Use the Add Reply button and Copy/Paste the information back here. I will review it when it comes in. If, after posting, the last line is not < End of Report > then the log is too big to fit into a single post and you will need to split it into multiple posts.

16

Ah OK - you’re probably not missing much there then because I haven’t yet re-enabled that Service so the virus isn’t actually doing anything at the moment, so I don’t think its process is running.

I have to go out for a few hours now but I am going to leave this WinPFind3U running while I’m out (with everything else shut), since ComboFix still hadn’t done anything over an hour after I started it.

I’ll post my log when I get home later.
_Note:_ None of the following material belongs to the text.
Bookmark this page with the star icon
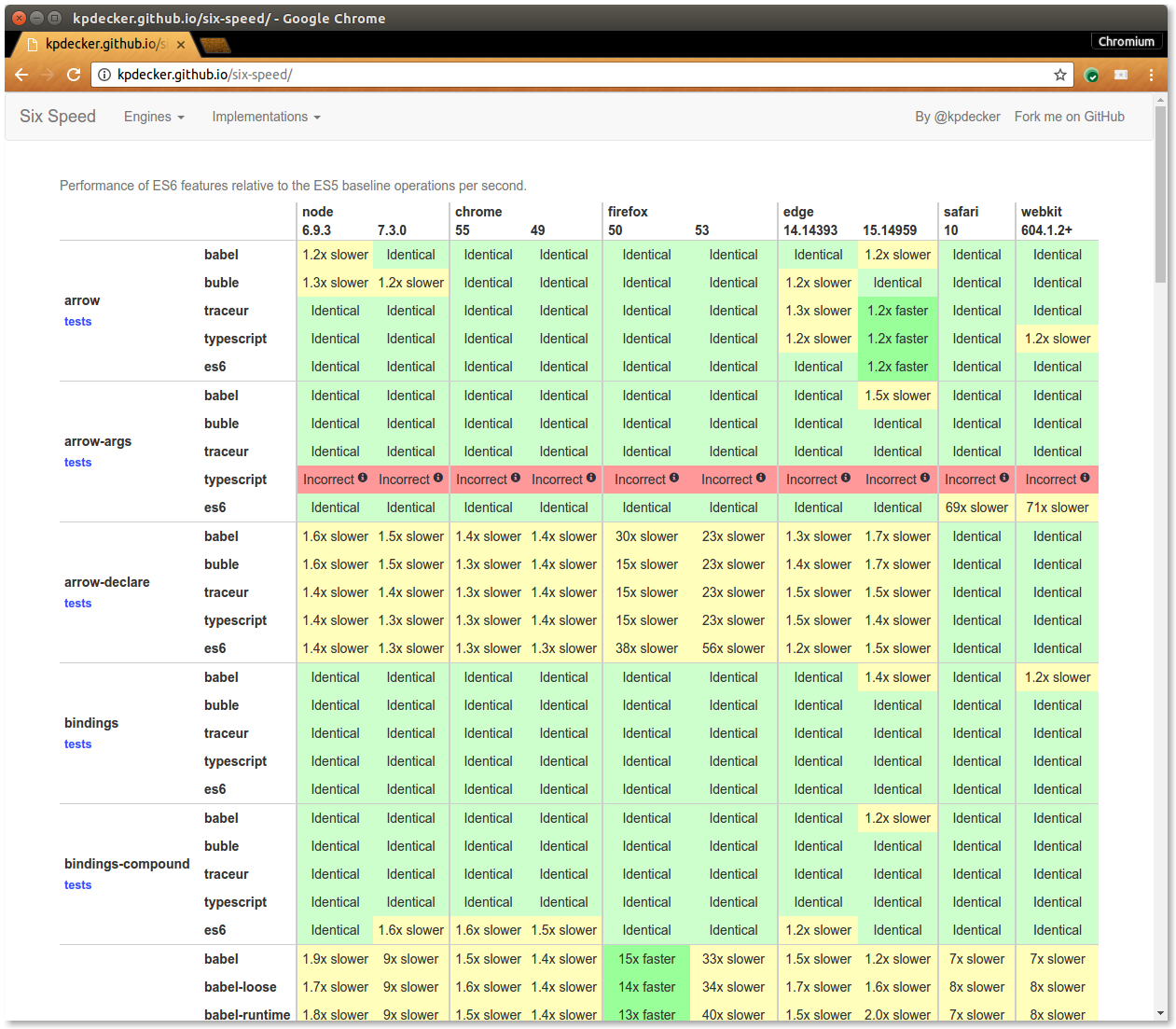Screen dimensions: 1176x1029 (1059, 75)
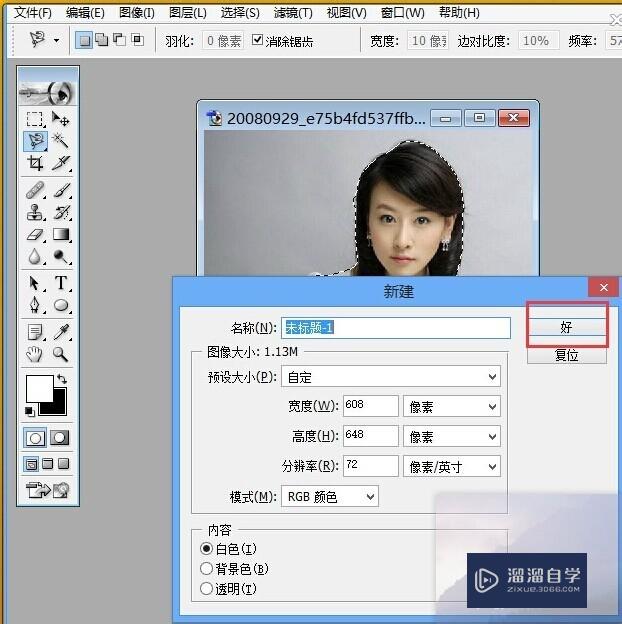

Thanks very much for your help!

17

The file is 101,252 bytes, which would mean it would take 11 posts to put it up here. Instead I have put it online here:

http://www.digitalhome.plus.com/WinPFind3.txt

Hope it is revealing!

Thanks for your help,

Paul

(P.S. As you will see, in this text file I have censored three of the items in my Hosts file, as they reveal personal information I’d rather keep out of a forum - there’s nothing suspicious about them, I promise!)

18

Last night I shut down just about every little running thing (including system tray stuff) on my PC and tried running ComboFix again. I didn’t so much as hover over the window once it was running, let alone clicking it. This morning it has once again not finished running and does not appear to be doing anything.

There is a folder in my C drive that it has created called ComboFix. It contains 90 objects, of which 18 have modified dates/times of last night when I started running it, and one has a modified time of two minutes later. That last file is called WowErr.cf and contains the following text:

Completed Stage_7

Can anyone tell me why this ComboFix process never finishes, or what Stage 7 is that could make it stall, or anything else helpful? Would it be useful for me to post the contents of any of these other files that were modified when I started running it?

d-delA.cf
DirRoot
attribed.cf
svclist.cf
v-files.cf
suspect_ntfy.cf
ComboFix.txt
errdbg.cf
borlander_folder.cf
borlander_file.cf
Cfolders.cf
Cfiles.cf
whitedir.cf
dll_whitelist.cf
dnd.cf
appdatafolders.cf
setpath.bat

(The 18th item with that same modified date/time is a folder called ‘test’, which is empty.)

Could my virus/rootkit/whatever be actually blocking ComboFix from working in some way?

Any help with this, or with analysing the WinPFind3 log I posted last night, would be much appreciated!

19

Try this…

  1. Go to Start then click Run. 2) Type msconfig. 3) When System Configuration Utility window appear click on Services tab. 4) Check “Hide All Microsoft Services” box. 5) Kill all non-Microsoft services process then run ComboFix or Runscanner.
20

I’m a bit confused - when I run ComboFix.exe I get a Command Prompt window called AutoScan, which has a blue background. It says “Please wait” for a few seconds, then the following:

Scanning for infected files . . .

This typically doesn’t take more than 10 minutes

Scan times for badly infected machines may easily double

ComboFix has changed your clock settings.

Do not change it back. It shall be restored later

Then nothing else happens.

At what point should I be typing 1? I’m not prompted to type 1. Am I running the wrong thing? Should I be running something out of the ComboFix folder rather than the ComboFix.exe file that I downloaded?

Sorry if I appear stupid but I’m a bit confused by this software as it never gets past the above text!